Added to this fun Christmas is their uncle whom the narrator believes is a pedophile (she’d caught him rubbing the butt of the six-year-old niece). There’s an interesting aside when she addresses K “that you cringe whenever I mention the pedophile thing, and feel that it should not be placed in any story, because it overwhelms it and is too terrible for words.” The story is fun enough but this direct address just makes it all the more unusual.
Then we learn about the cats. Clara died first–eaten by a coyote. Indeed, the coyotes were the death of all the cats–not some weird mystical thing as the beginning hinted at. The other cats were Chocolate, Patches, Simmy and Crow. Each cat was different with unique personalities. Patches was killed next. So their mother institutes a new rule: no cats outside. But then two weeks later Simmy sped past someone who left the door open, and was not seen again.
It’s interesting as the narrator tells this story how disinterested she is in the cats (which is after all the impetus of the story). She’s not even sure if she likes her nieces. When her niece was two years old and said of her, “Sometimes when your heart is big, all you really want is Aunt D, and I was like, “Great, I’m fucked, I’m going to like this kid, this nice thing, forever.”
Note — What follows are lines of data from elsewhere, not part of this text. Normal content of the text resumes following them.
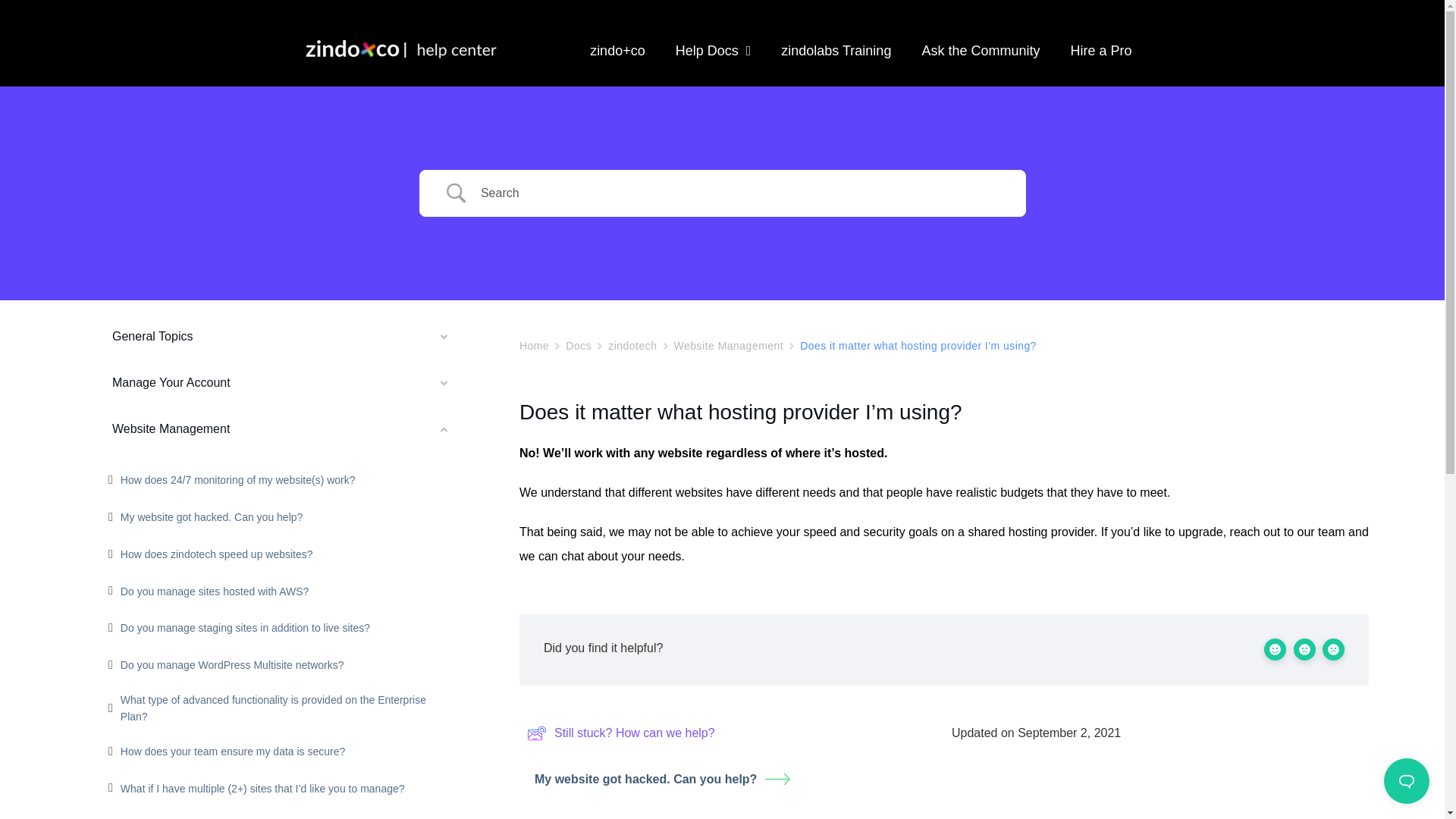
Website Management (727, 345)
What is the onboarding process? (198, 817)
Ask the Community (979, 50)
Do you manage WordPress Multisite networks? (231, 664)
How does zindotech speed up websites? (216, 554)
How does your team ensure my data is secure? (232, 751)
zindotech (632, 345)
Do you manage staging sites in addition to live sites? (244, 627)
zindolabs Training (835, 50)
Docs (578, 345)
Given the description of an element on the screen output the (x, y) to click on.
During all of this, there is yet another character who comes in, their sister-in-law, Kunda who is trying to conceive. Kunda is a
hot, nice, Hindi immigrant who had put herself through college by waitressing and …worshiped her husband, a pimply blond government Secretary in her department. She met him when she was thirty-seven and after they started dating she told me, “I love him.” I said, “Really? He’s so ugly, pink-faced and blond.” And she said “He’s a good one, a keeper.
The narrator’s sister insists that the narrator say nothing to Kunda. Nothing. The narrator is offended because she has helped many people conceive through her holistic nutrition (although she can offer no actual proof).
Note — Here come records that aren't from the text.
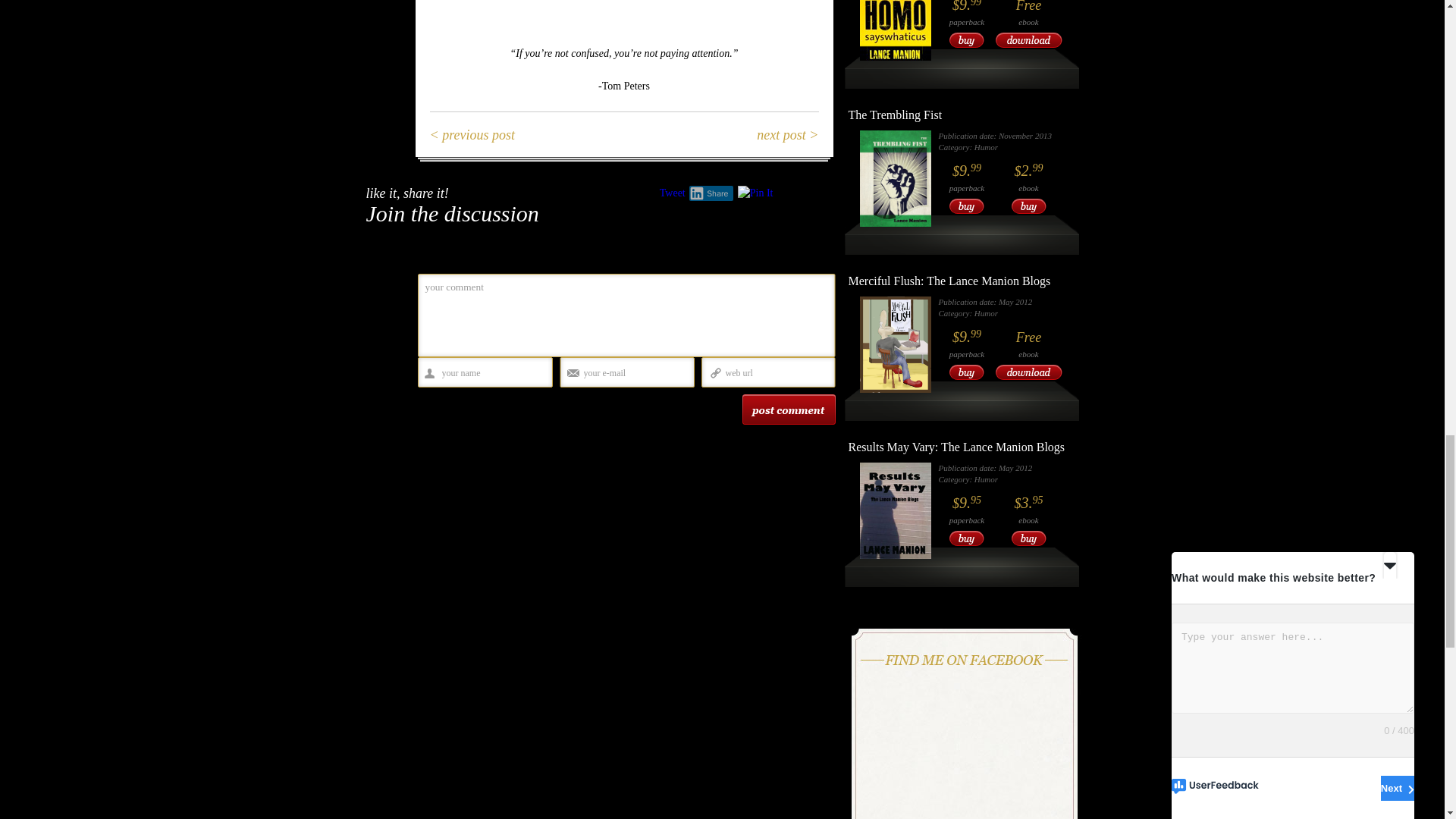
Pin It (755, 192)
your name (490, 373)
Post Comment (787, 409)
web url (774, 373)
your e-mail (633, 373)
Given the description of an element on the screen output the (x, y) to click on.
The story grows in tension and uncomfortableness as many Christmas stories do, but this one has unique properties with the narrator interfering slightly with her sister’s parenting and her life in general: “You’re not supposed to eat wheat!…the guests might like gluten-free lasagna, and she said that No one likes gluten-free lasagna.” She also allows the Bartonella bacteria to make her do things she knows she shouldn’t: “At 3AM I woke and ate half the gingerbread mansion. I’m not proud of that, but I do blame it for the rest of the story.” When a cat walks into the room later and farts, Curtis has totally earned that potentially cheap joke.
The story goes on with more very funny lines and increasing agitation until the Kamikaze Cat Training comes up–the girls try to teach Crow to attack a fake coyote. Sadly, it doesn’t help Chocolate who is killed next when their mother left the door open.
As Christmas dinner subsides, the Bartonella attacks the narrator and she starts hallucinating and we get this wonderful description: “I don’t know, K, why my inflamed brain turned my district medical officer sister-in-law, a tall Hindi woman with wide cheeks and curly black hair, into an elephant–I think it was the association of elephants and Hinduism, plus I’m racist.” And soon all of he relatives are various animals. And she can’t control herself with Kunda or anyone else. And then Crow gets out.
Oh my goodness I was in stitches through the whole thing–despite the cat killing–and I am encouraging other readers with a love of a dry wit to give this story a try, it was so dark and so funny, it could become a Christmas classic. I’d love to hear it read aloud (or even acted out).